Master-worker distributed filesystems (GFS, HDFS) designed to store and stream massive, Multi-Terabyte files across clusters of commodity hardware servers.

Primary purpose:

Providing high-throughput sequential data access for analytics engines while surviving frequent physical server disk failures.

Usually used for:

Analytical data lakes, MapReduce/Spark data sources, and LSM-tree database storage backings (HBase, Cassandra SSTables).

How should I think about this inside system architectures?

👑 Decoupled Master Control

The NameNode manages directory mappings *only*. Clients query the Master for block addresses, then read data bytes directly from DataNodes.

🧱 Massive Block Segmentation

Files are cut into massive 64 MB or 128 MB blocks (rather than standard 4 KB OS filesystem sectors) to minimize NameNode metadata RAM footprints.

🧱 Pipeline replication

During file writes, clients stream block chunks to DataNode A in a pipeline.

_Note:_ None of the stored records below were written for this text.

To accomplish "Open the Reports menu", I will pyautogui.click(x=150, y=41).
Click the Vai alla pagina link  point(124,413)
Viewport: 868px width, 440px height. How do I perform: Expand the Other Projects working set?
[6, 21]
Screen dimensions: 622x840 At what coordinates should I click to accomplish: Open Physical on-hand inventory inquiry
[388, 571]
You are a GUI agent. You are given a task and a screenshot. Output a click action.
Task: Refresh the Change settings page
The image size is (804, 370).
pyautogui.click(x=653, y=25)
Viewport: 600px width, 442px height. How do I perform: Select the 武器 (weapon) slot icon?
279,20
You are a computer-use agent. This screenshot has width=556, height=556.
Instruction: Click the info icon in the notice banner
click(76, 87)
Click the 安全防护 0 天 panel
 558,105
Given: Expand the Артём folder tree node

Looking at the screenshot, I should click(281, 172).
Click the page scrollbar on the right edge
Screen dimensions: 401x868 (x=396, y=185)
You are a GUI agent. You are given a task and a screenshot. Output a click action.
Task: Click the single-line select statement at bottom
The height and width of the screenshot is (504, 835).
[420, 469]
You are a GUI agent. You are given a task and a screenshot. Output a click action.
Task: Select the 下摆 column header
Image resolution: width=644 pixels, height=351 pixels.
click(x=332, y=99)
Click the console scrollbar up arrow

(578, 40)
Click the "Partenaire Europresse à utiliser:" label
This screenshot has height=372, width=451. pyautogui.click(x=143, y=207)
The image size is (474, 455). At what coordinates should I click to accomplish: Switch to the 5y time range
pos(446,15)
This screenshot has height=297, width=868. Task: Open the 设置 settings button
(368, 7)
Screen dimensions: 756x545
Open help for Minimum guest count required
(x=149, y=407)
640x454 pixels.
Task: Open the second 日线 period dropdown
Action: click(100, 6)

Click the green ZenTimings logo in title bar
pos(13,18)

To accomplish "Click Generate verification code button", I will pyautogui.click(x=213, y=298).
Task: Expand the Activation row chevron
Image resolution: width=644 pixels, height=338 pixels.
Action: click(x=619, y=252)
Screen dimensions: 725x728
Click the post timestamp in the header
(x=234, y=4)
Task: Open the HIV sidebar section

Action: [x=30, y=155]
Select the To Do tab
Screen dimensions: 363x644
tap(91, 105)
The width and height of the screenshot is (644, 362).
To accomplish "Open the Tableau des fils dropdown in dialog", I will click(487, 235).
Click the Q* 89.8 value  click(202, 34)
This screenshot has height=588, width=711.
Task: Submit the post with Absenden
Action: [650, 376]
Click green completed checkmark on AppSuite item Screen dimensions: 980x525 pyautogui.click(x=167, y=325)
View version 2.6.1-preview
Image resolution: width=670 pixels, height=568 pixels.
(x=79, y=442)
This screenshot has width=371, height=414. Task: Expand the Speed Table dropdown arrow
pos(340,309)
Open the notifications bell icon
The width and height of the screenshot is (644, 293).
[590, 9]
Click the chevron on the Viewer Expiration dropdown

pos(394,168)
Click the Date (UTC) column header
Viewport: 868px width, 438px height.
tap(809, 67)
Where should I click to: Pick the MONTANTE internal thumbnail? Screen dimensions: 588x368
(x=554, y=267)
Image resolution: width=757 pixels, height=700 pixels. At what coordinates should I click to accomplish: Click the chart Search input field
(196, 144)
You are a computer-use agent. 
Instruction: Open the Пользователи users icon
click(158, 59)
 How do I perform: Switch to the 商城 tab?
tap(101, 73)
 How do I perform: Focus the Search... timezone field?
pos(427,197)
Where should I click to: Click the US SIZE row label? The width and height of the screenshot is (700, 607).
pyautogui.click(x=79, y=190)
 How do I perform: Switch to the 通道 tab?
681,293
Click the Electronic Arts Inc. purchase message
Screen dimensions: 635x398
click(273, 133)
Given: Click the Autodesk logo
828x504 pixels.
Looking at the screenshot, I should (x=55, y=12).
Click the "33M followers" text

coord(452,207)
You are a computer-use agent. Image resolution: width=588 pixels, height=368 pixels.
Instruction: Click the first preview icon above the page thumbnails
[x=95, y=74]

Node A forwards bytes to B, which forwards to C, minimizing network bottlenecks.

Distributed Cluster Node Matrix: Structuring master and worker boundaries:

Node Type	Operational Mechanic	Architectural Role
Master / NameNode	Maintains directory tree hierarchy and maps file paths to block arrays in RAM.	Single Coordinator (saves metadata edit logs to disk; does NOT touch file data bytes).
Worker / DataNode	Stores raw 64 MB / 128 MB data block segments on local Linux file disks.	Data Store (streams block bytes directly to clients; executes 3x replication loops).

Benefit	Cost
Sequential Throughput Economy (streaming massive 128 MB blocks directly from DataNodes achieves bare-metal disk throughput speeds)	No Random Modifies (files are strictly append-only; editing bytes inside the middle of a file is completely unsupported)
Commodity Fleet Durability (built-in 3x replication across distinct hardware server racks shields against routine host failures)	Master Metadata RAM Limits (because the NameNode maps every block in RAM, small-file proliferation exhausts Master memory)

Big Data Workload	Distributed File System Use	Architectural Rationale
Hadoop MapReduce / Spark	HDFS (Distributed File System)	High-volume sequential data-analytics jobs stream blocks locally from neighboring DataNodes, conserving cross-rack network bandwidth.
BigTable / HBase	GFS / HDFS Storage Layer	Appends database WAL records and SSTable segments sequentially to immutable DFS blocks, utilizing native 3x replica durability.